**Ausgewählte Textstelle**
____

Ähnlich ist die Situation in Horst und Maschen. Südlich des Horster Dreiecks wurde ebenfalls sogenannter Flüsterasphalt aufgebracht. In Emmelndorf werden einzelne Wohnhäuser entlang der L 213 und der A 7 hoch belastet. Zusätzlich sind Fleestedt und Emmelndorf erheblich durch Schienenlärm betroffen.

In Hittfeld sind einige Wohngebäude entlang der L 213 und westlich der Autobahnanschlussstelle hoch und sehr hoch belastet. Im weiteren Verlauf der L 213 nach Süden gibt es in Helmstorf an der L 213 Wohnhäuser, deren straßennahen Fassaden ebenso belastet sind.

____

**Datenauszug**
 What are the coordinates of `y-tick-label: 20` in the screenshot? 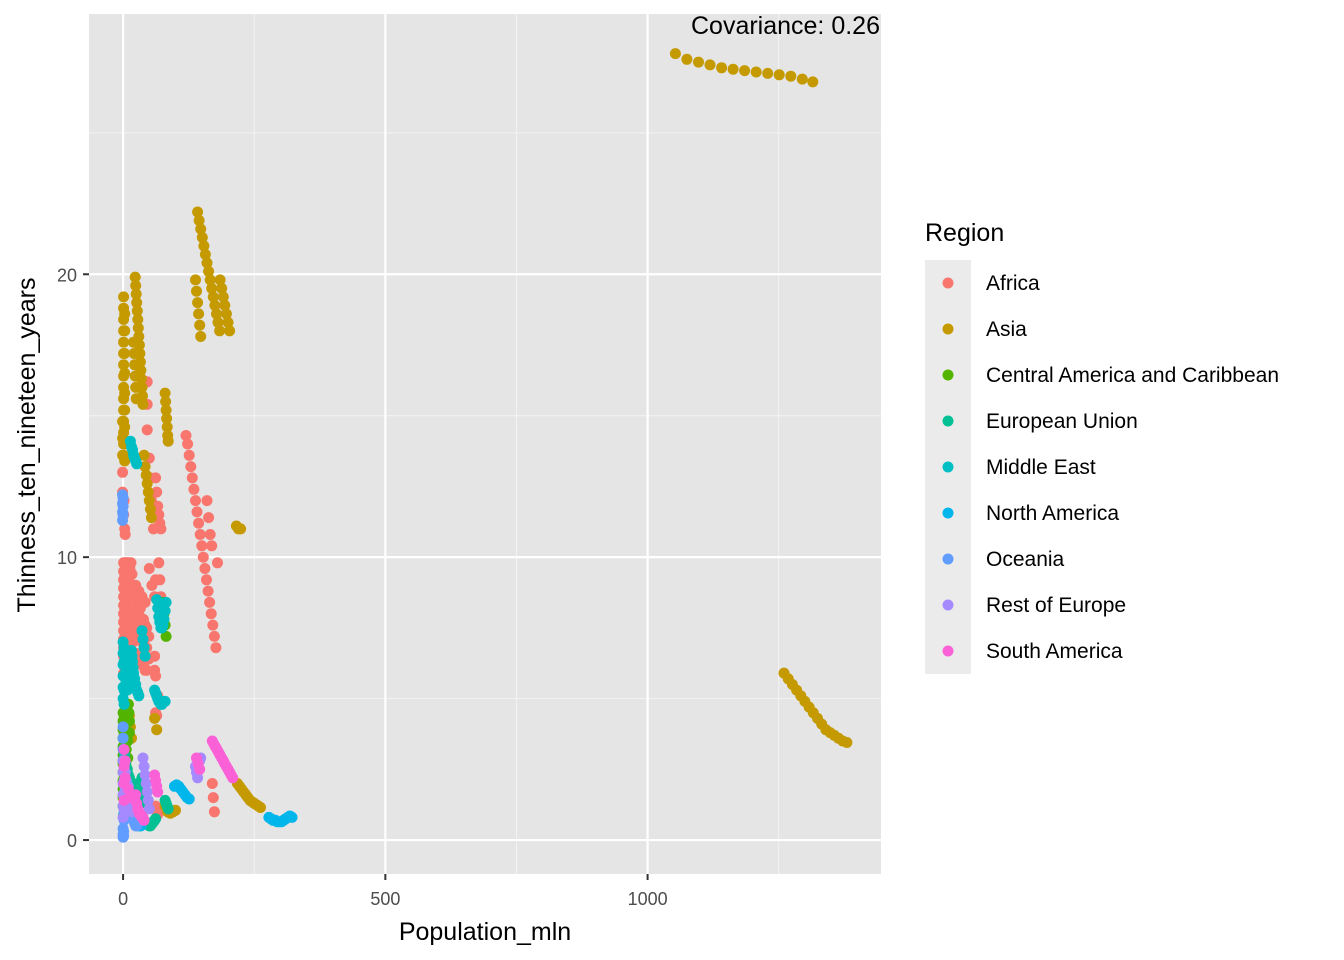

____

**Zu lösende Aufgabe**
Nenne bitte alle Orte, die die Textstelle über Verkehrslärm namentlich erwähnt, in der Reihenfolge ihres ersten Auftretens. Straßen und das Horster Dreieck zählen nicht dazu.

**Schriftliche Antwort**
Horst, Maschen, Emmelndorf, Fleestedt, Hittfeld, Helmstorf